Es ist also verständlich, dass auch die Wissenschaft intensiv daran forscht, wie man den Fischmehlanteil im Einsatz in Aquakulturen reduzieren kann. Übrigens wird Fischmehl auch in der Geflügel- und Schweinezucht als Futtermittel eingesetzt. Auch in der Aufzucht von Kälbern ist Fischmehl in der EU derzeit wieder erlaubt, nach einer jahrelangen Pause während der BSE-Krise (“Rinderwahn”). Alternativen könnten Soja- oder Algenprodukte sein. Auch mit Insekten wird experimentiert.

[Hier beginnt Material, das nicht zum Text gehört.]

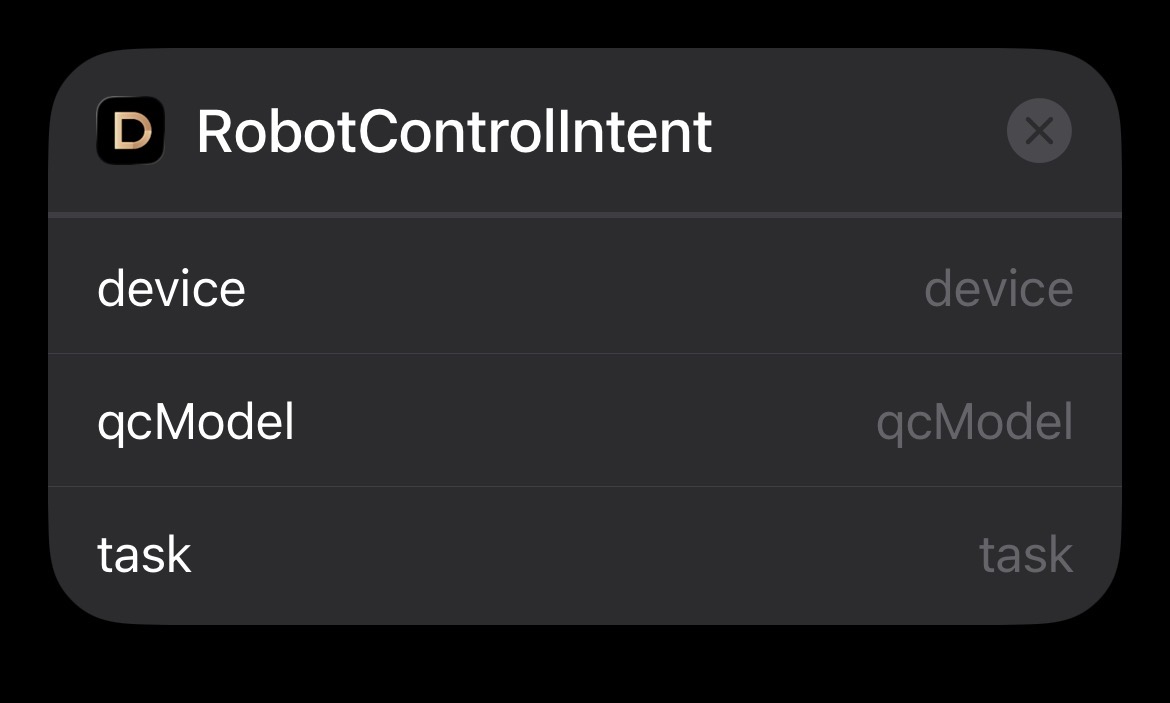Tap the white qcModel label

Doch auch hier gibt es Probleme ökologischer und ökonomischer Art. Durch steigende Sojapreise wurde es in der EU erst wieder möglich, Fischmehl in der Zucht von Kälbern und Lämmern einzusetzen. Für ihr Wachstum brauchen Fische ungesättigte Fettsäuren. "Diese müssen in der Nahrung enthalten sein, da sie sie selbst nicht aufbauen können", erklärte Reinhold Hanel, Leiter des Thünen-Institus für Fischereiökologie in Bremerhaven im Sommer 2018. Er forscht an Algenprodukten. Einige Mikroalgen verfügen demnach über einen besonders hohen Anteil an solchen Fettsäuren. Die im Versuch verwendete Buntbarschart komme generell mit besonders geringen Fischmehlanteilen im Futter zurecht, erklärte Harry Palm von der Universität Rostock, dessen Studie im Fachjournal “PLOS ONE” erschien.